VMAF cross-validation with MOS — calibrating quality metrics against viewers

MpegFlow

Practical guide to validating VMAF against subjective MOS testing — ITU-R BT.500 methodology, golden viewer panel selection, when VMAF disagrees with MOS, calibration procedures.

VMAF is a model trained to predict human quality perception, but it's still a model. For premium streaming where quality matters, periodic cross-validation against actual subjective MOS (Mean Opinion Score) testing keeps VMAF aligned with real viewer perception. The validation procedure follows ITU-R BT.500 methodology — controlled viewing environments, calibrated displays, golden-eye panels of trained reviewers. This page is the engineering reference for how to validate VMAF against MOS in production.

What MOS is

MOS — Mean Opinion Score — is the average quality rating from a panel of human viewers. Typically scored on a 5-point scale:

5: Excellent — quality indistinguishable from source.
4: Good — quality slightly worse than source, but still good.
3: Fair — quality acceptable; visible degradation.
2: Poor — quality clearly degraded.
1: Bad — unacceptable quality.

For a video sequence, multiple viewers each give their score. The mean across viewers is the MOS.

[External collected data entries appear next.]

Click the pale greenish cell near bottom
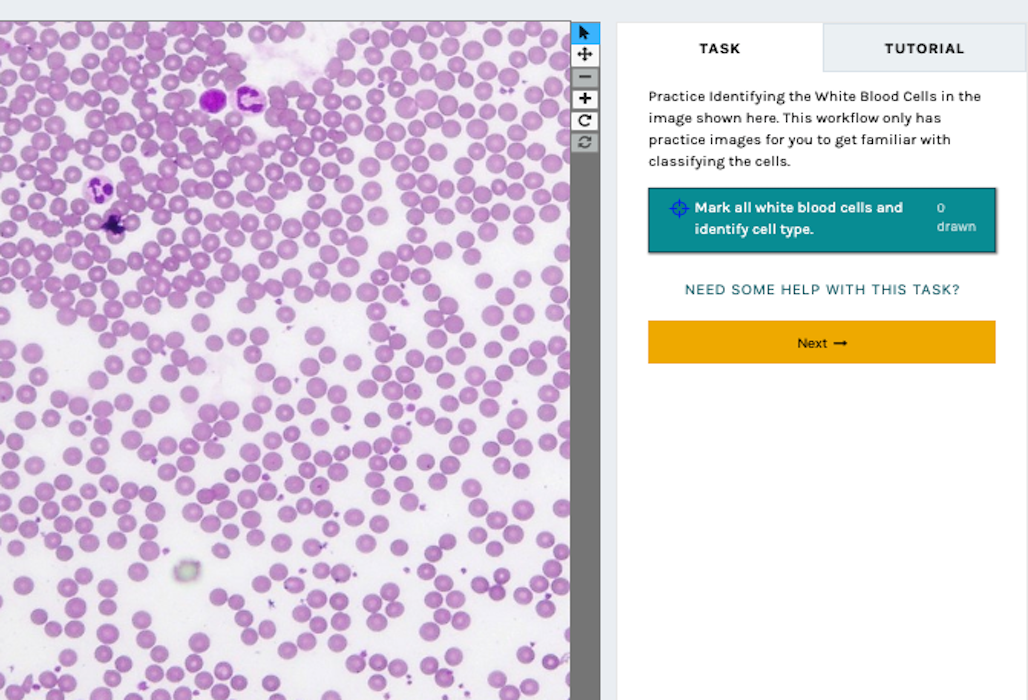click(186, 571)
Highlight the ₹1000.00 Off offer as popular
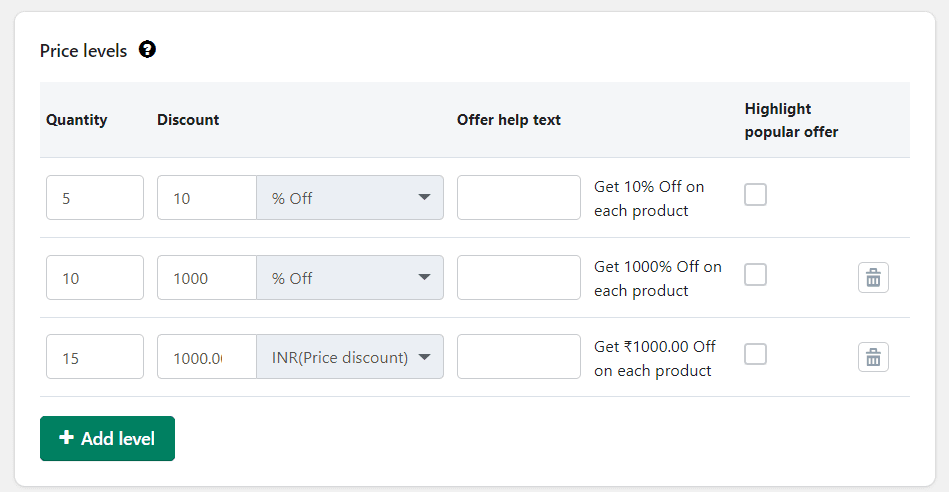Viewport: 949px width, 492px height. pos(756,353)
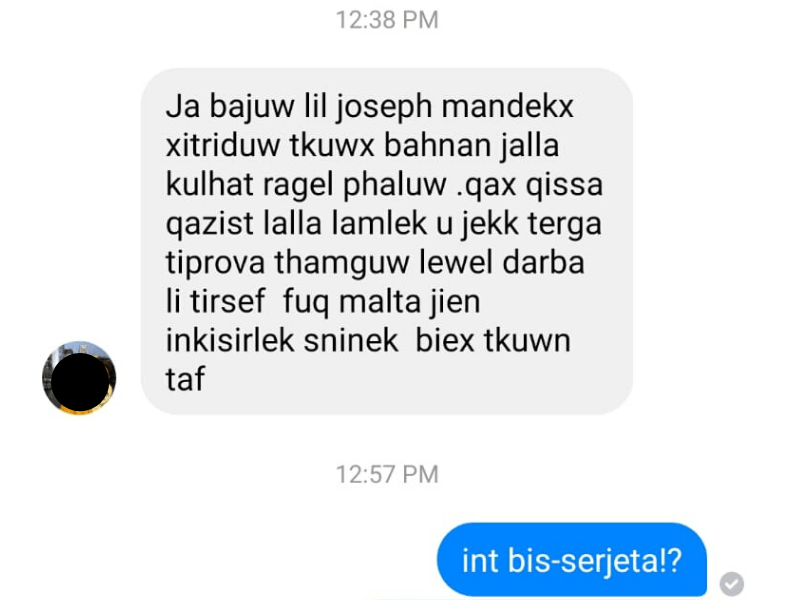Click the delivered checkmark status icon
Screen dimensions: 800x600
[x=731, y=584]
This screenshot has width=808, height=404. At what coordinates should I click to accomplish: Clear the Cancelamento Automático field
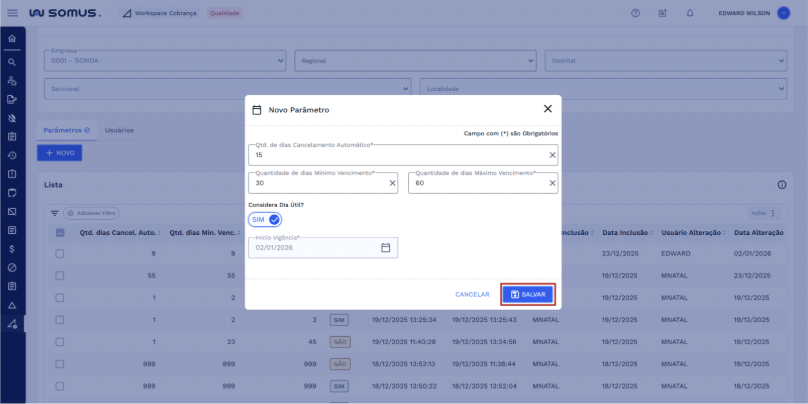[x=552, y=155]
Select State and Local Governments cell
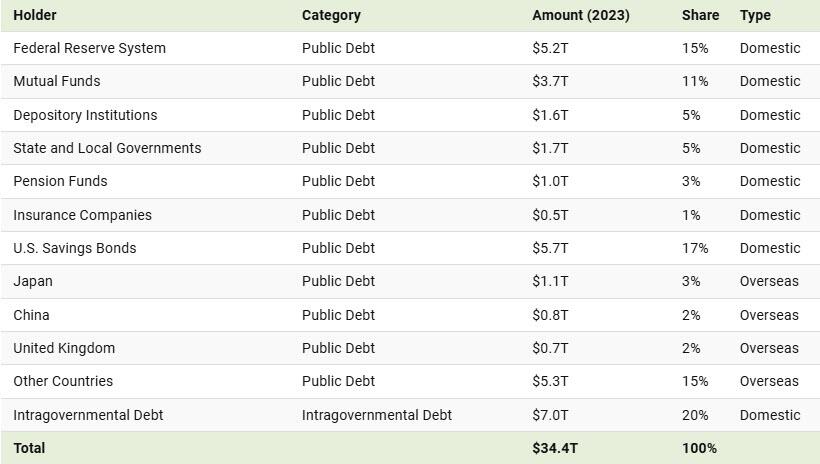 click(x=107, y=148)
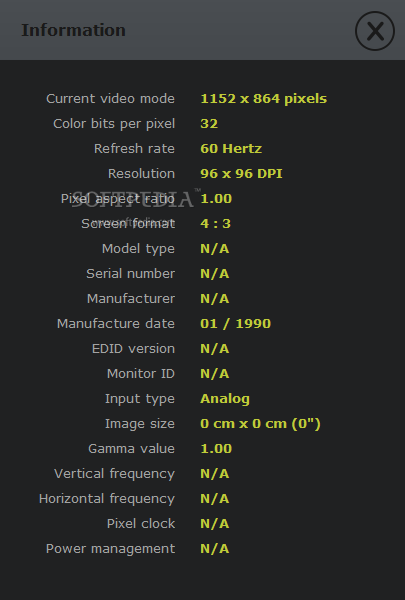This screenshot has width=405, height=600.
Task: Click the EDID version label
Action: (133, 349)
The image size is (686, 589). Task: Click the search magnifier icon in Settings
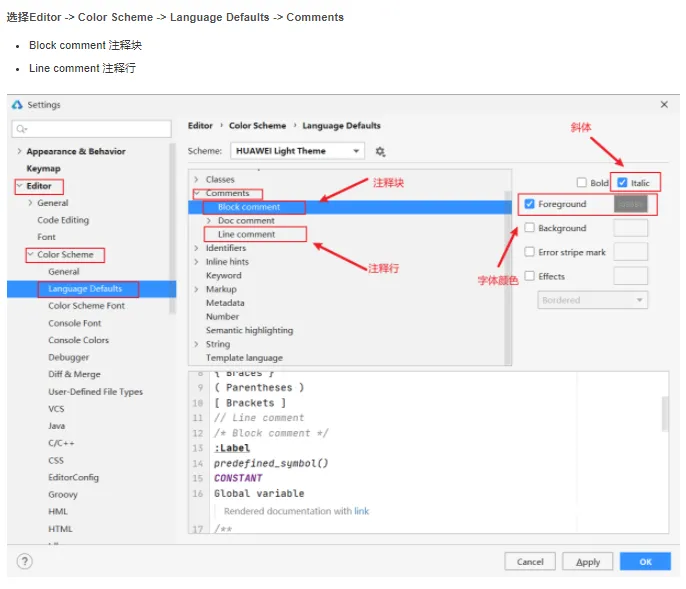click(x=21, y=129)
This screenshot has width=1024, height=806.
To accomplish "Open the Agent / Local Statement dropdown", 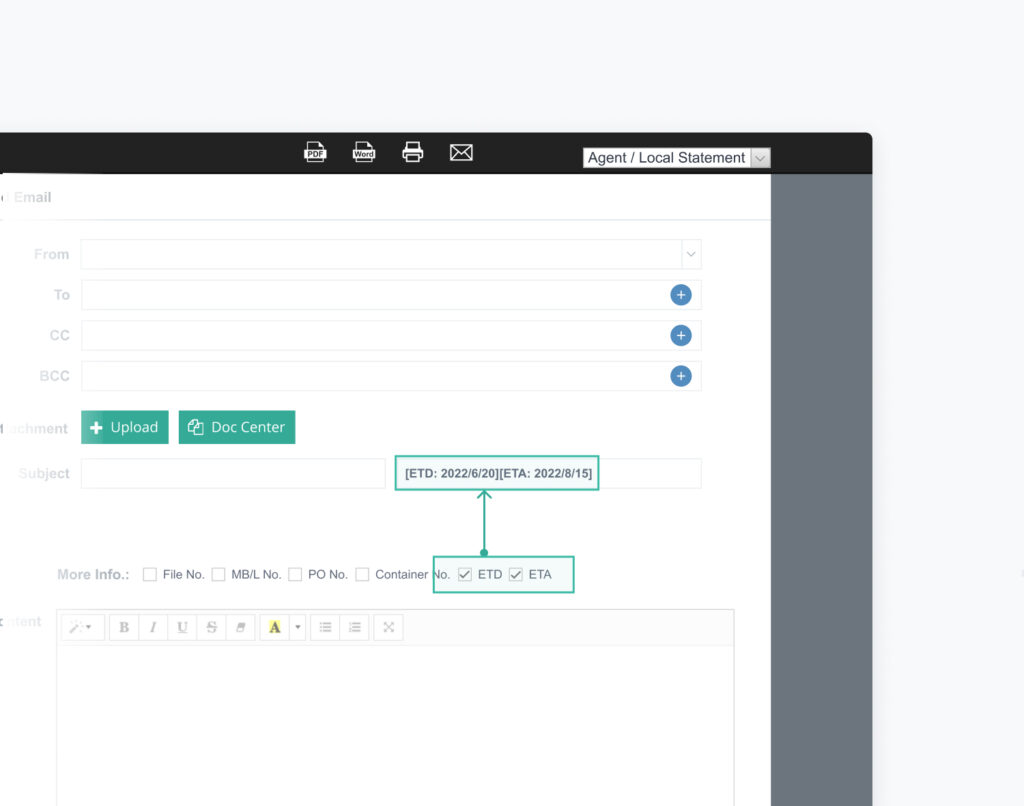I will [x=760, y=158].
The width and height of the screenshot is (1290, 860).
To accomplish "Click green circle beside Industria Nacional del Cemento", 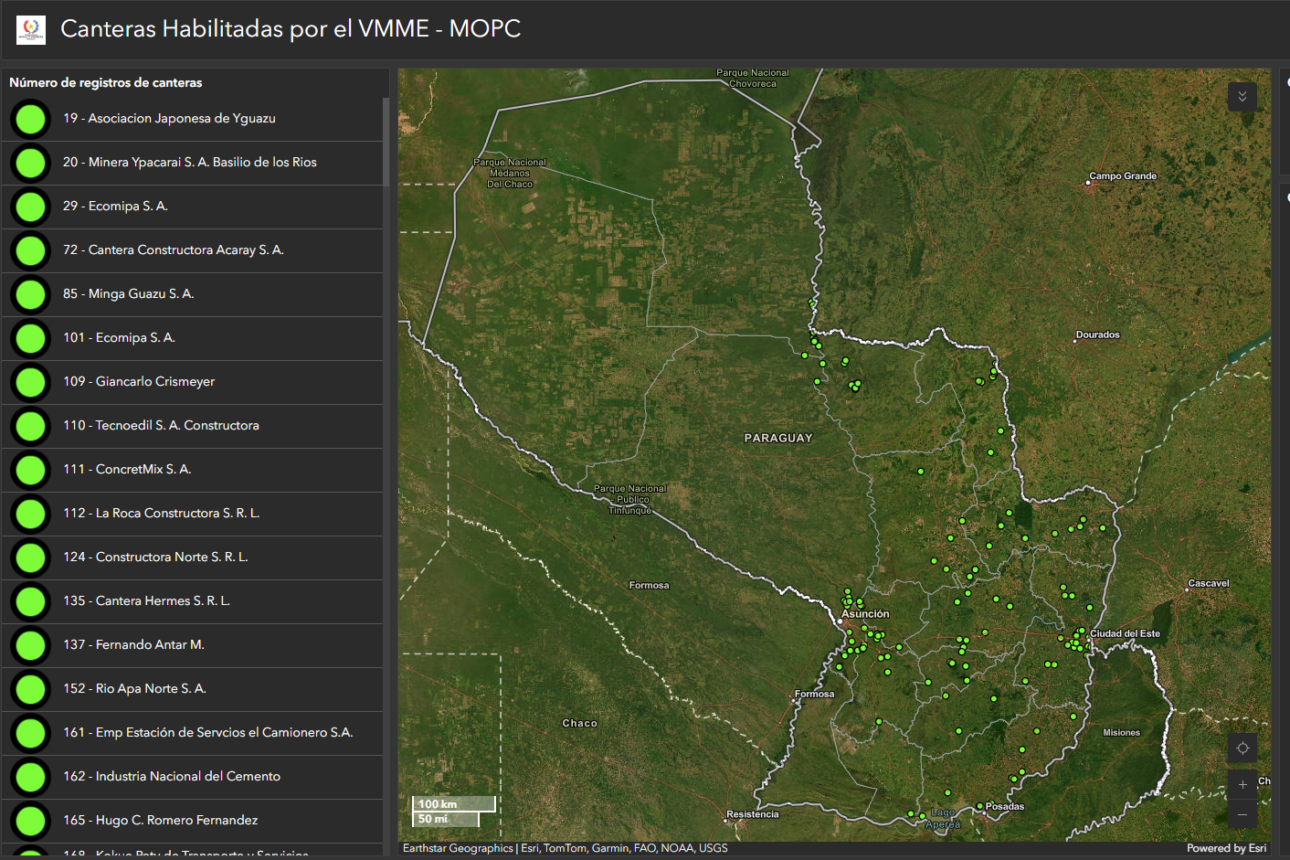I will click(31, 776).
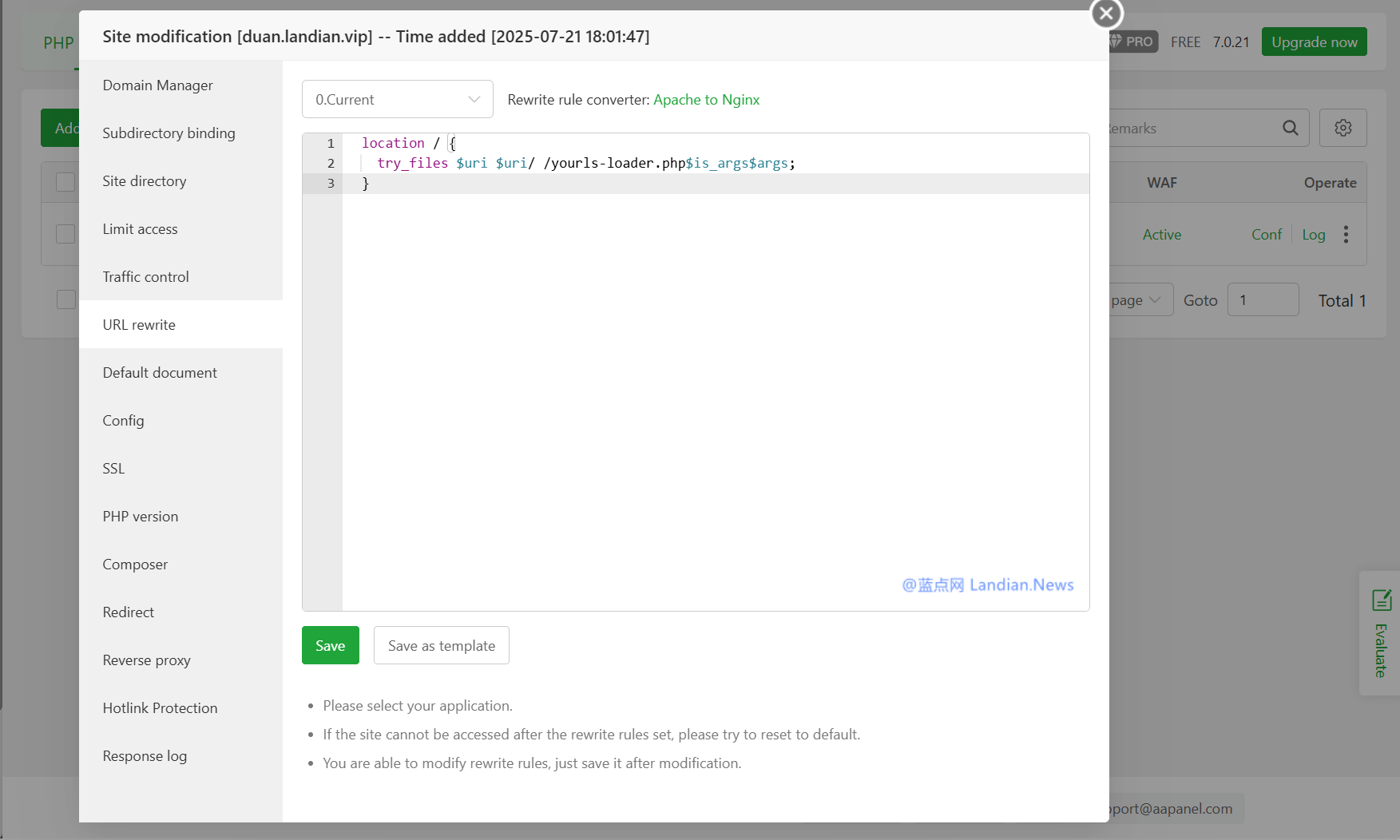Open the SSL settings tab
This screenshot has height=840, width=1400.
113,469
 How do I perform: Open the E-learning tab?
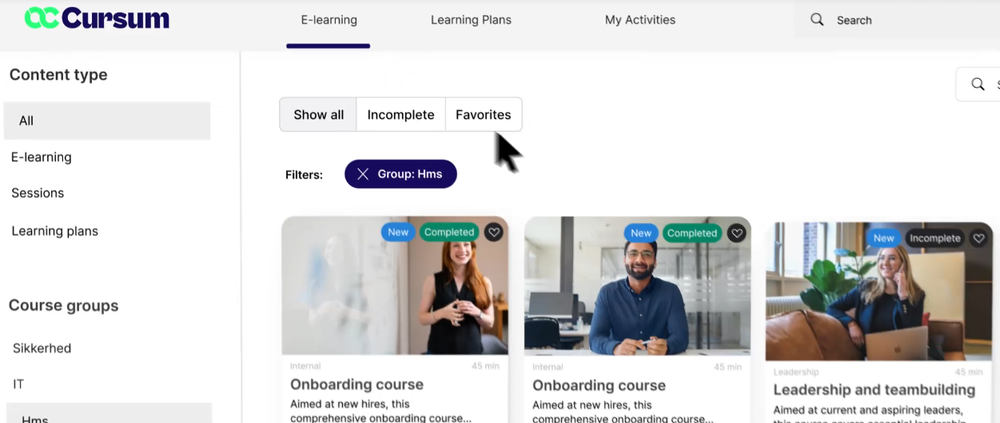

MOS values fall into ranges based on quality:

MOS 4.5+ — premium streaming target.
MOS 4.0-4.5 — high-quality streaming.
MOS 3.5-4.0 — acceptable mainstream streaming.
MOS 3.0-3.5 — lower-tier streaming.
MOS below 3.0 — poor; user complaints expected.

The scale is subjective; calibration requires controlled testing methodology.

ITU-R BT.500 methodology

ITU-R BT.500 (currently version 14, 2023) is the international standard for subjective video quality testing. Key requirements:

Display setup:

Reference monitor with calibrated colorimetry.
Specific peak luminance (typically 100 cd/m² for SDR).
Specific viewing distance (typically 3-4× picture height).
Controlled ambient lighting.

Viewer selection:

Trained viewers (golden eyes) for expert evaluation.
Non-experts for naive viewer evaluation.
15-30 viewers minimum per study for statistical significance.
Vision testing (visual acuity, color vision) for golden-eye panels.

Test methodology:

Double-Stimulus Continuous Quality Scale (DSCQS) — show reference and test sequence, viewer scores both.
Single-Stimulus Continuous Quality Evaluation (SSCQE) — show test only, viewer scores in real-time.
Stimulus Comparison (PC) — show pairs of test sequences, viewer picks better.

Content selection:

Standard test sequences (specific clips chosen for stress testing).
Custom content matching production characteristics.

The full methodology is dense; ITU-R BT.500 is hundreds of pages. For practical pipeline use, the protocol is simplified while preserving the core (controlled environment, calibrated display, multiple viewers, structured scoring).

Golden-eye panels

Golden-eye panels are trained viewers used for premium quality evaluation. Characteristics:

Visual acuity — verified normal or corrected-to-normal vision.
Color vision — Ishihara plate testing for color vision; reject color-deficient viewers for chromatic content evaluation.
Trained on artifact recognition — taught to identify blocking, ringing, banding, color shifts, blurring.
Calibrated baseline — known scoring patterns from prior studies; consistency across studies.

For production pipelines, maintaining a stable golden-eye panel pays dividends — same viewers, same scoring conventions, comparable results across studies.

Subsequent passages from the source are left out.